Memory Incoherence Issue

linux-arm-kernel.lists.infradead.org archive mirror
 help / color / mirror / Atom feed

* Memory Incoherence Issue
@ 2017-02-03  2:00 Doug Berger
  2017-02-09 14:33 ` Will Deacon
  0 siblings, 1 reply; 3+ messages in thread
From: Doug Berger @ 2017-02-03  2:00 UTC (permalink / raw)
  To: linux-arm-kernel

We have a device that is based on a dual-core A15 MPCore host CPU
complex that has been exhibiting a problem with very infrequent memory
corruption when exercising a user space memory tester program
(memtester) in a system designed around a v3.14 Linux environment.
Unfortunately, it is not possible to update this system to the latest
kernel version for testing at this time.

We originally suspected hardware issues with the memory, but found no
apparent dependencies on environmental factors such as voltage and
temperature.

The behavior is similar to the issue that was patched in the ARM
architecture Linux kernel and referenced here:
http://lists.infradead.org/pipermail/linux-arm-kernel/2015-January/319761.html

This patch is included in our kernel and our cores are supposed to
contain the hardware fix for ARM erratum 798181 so while the kernel
contains the ARM_ERRATA_798181 patch, erratum_a15_798181_handler() is NULL.

The general failure case can be described as follows:
A memtester process is executed that runs a set of simple memory tests
over an address range. The address range is allocated at the beginning
of the program (based on command line parameters) and is split into two
buffers (named buf_a and buf_b) with a fixed offset between their
virtual addresses of half the size of the address range. Each individual
memory test follows the basic procedure of writing a pattern to both
buffers and then reading and comparing the results. The buffers are
accessed through pointers to volatile unsigned long integers (32-bit in
this case) in simple loops over the size of each buffer where each
pointer is dereferenced and incremented in each iteration. For example,
a specific memory test might contain one loop in which a value is
written to the first unsigned long integer location in buf_a and to the
first unsigned long integer location in buf_b. The pointers are
incremented and the loop continues to write the value at the next
respective location in each buffer until both buffers are full with the
same content. After the first loop completes, a second loop then reads
the first unsigned long integer location in buf_a and the first unsigned
long integer location in buf_b and compares them. If the read values do
not match each other an error message is output that displays the
mismatched values (the pointers are dereferenced again for the displayed
values). The second loop then updates the pointers and continues
comparing respective entries in each buffer until they have all been
compared. The memtester program is configured to repeat a set of memory
tests of the same cache-able, shareable, normal memory address range
indefinitely.

• Raw data
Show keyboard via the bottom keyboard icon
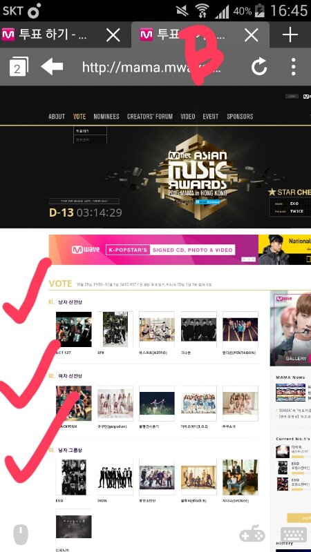 coord(294,535)
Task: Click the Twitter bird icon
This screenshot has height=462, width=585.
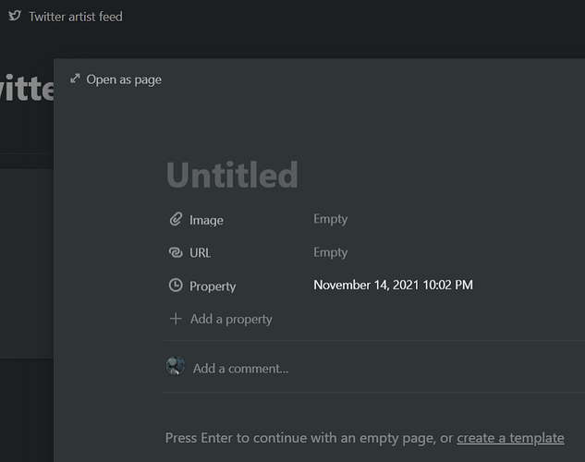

• Required work
1. Reproduce the memory incoherence post word for word, between "This patch is" and "erratum_a15_798181_handler() is NULL.", inclusive.
2. In the memory incoherence post, what names are given to the two buffers the address range is split into?

• Solutions per task
1.
This patch is included in our kernel and our cores are supposed to
contain the hardware fix for ARM erratum 798181 so while the kernel
contains the ARM_ERRATA_798181 patch, erratum_a15_798181_handler() is NULL.

2. buf_a and buf_b